Welcome to the 24th guest blog post of Time Out Sydney's 52 Weeks of #SydCulture 2017 challenge! June's culture selector is Emily Nicol, a journalist and producer for Koori Radio and NITV, and the guest editor for Time Out Sydney's May 2017 Deadly Sydney issue. Every Wednesday of May, Emily will be telling us what she loved the week before. Think of it as your recommendations for this week, from someone who sees a helluva lot of arts and culture. Over to her.
This year’s Sydney Film Festival has come and gone, and despite grand plans I only managed to get along to see one film. But what a film. I’m a huge fan of music docos; I love the untold stories behind the artists and their music – and on Friday night I was in my happy place, thanks to Rumble: The Indians Who Rocked The World.
Many musical greats were inspired and influenced by Native American musicians, some of whom never revealed their cultural heritage, flew under the radar, or were legends only within the world of musicians. Rumble reveals the artists who helped to shape the modern sounds of blues, rock’n’roll and jazz, as told by the likes of Martin Scorsese, Slash, Steven Tyler and Tony Bennett, just to name a few.
The film was executive-produced by Stevie Salas, a Native American (Apache) guitarist (named in the top 50 guitarists of all time), author, record producer and TV host. Salas has said that it was important for this to be a positive and celebratory exploration of Native American achievement and influence within popular music, rather than a negative story about artists who seem to have been overlooked.
Director Catherine Bainbridge and cinematographer Alfonso Maiorana have achieved a great balance of archival footage, interviews, and live performance, giving an insight into how artists such as Jimi Hendrix, Buffy Sainte-Marie, Jesse Ed Davis, Robbie Robertson and more thought and felt about their Native American heritage. I particularly enjoyed discovering how that culture and storytelling legacy may have shaped their sound – and in turn shaped the sounds of groups such as the Rolling Stones, The Who and Led Zeppelin. These giants of rock admired and echoed the styles of artists such as Link Wray, whose instrumental track ‘Rumble’ is the only song without lyrics to be banned for fear that it would incite teenage violence and rebellion!

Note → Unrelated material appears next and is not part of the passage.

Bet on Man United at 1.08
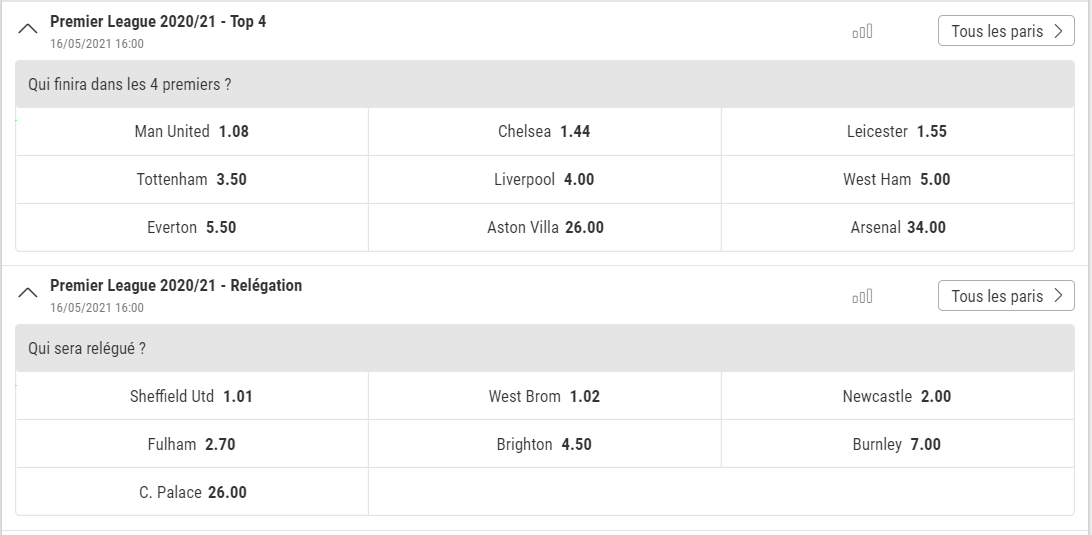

This doco is essentially a missing chapter in the history of modern music, and such a vital one. It was very cool to sit in a theatre full of people discover the truth behind some of the biggest names in music.
I had a similarly uplifting experience on Tuesday night at the Opera House, watching the Djuki Mala dance group from Elcho Island bring plenty of joy and laughter to a full house with their unique brand of performance: sharing Yolngu culture and their love of dance.
The group, consisting of five dancers led by director Joshua Bond, went viral via a YouTube video which showed them dancing to Zorba the Greek, and since then they have toured the world to much acclaim.
What I really enjoy about this group and their show is that it is a celebration; it is also incredibly personal, and gives a great insight into everyday life and challenges in community up in North East Arnhem land. The intention seems to be purely to connect with the audience, to share the passion for dance, and the life experience that touring with this show has given each of them. It felt like being in the lounge-room with a bunch of friends, who all happen to be talented performers, dancing to our favourite songs. There was a real sense of intimacy, and that can be hard to achieve in a space such as the Opera House.
Djuki Mala ran from June 13-18 at Sydney Opera House. Sydney Film Festival ran from June 7-18.
Rumble: The Indians Who Rocked The World will get an Australian release via Madman Entertainment.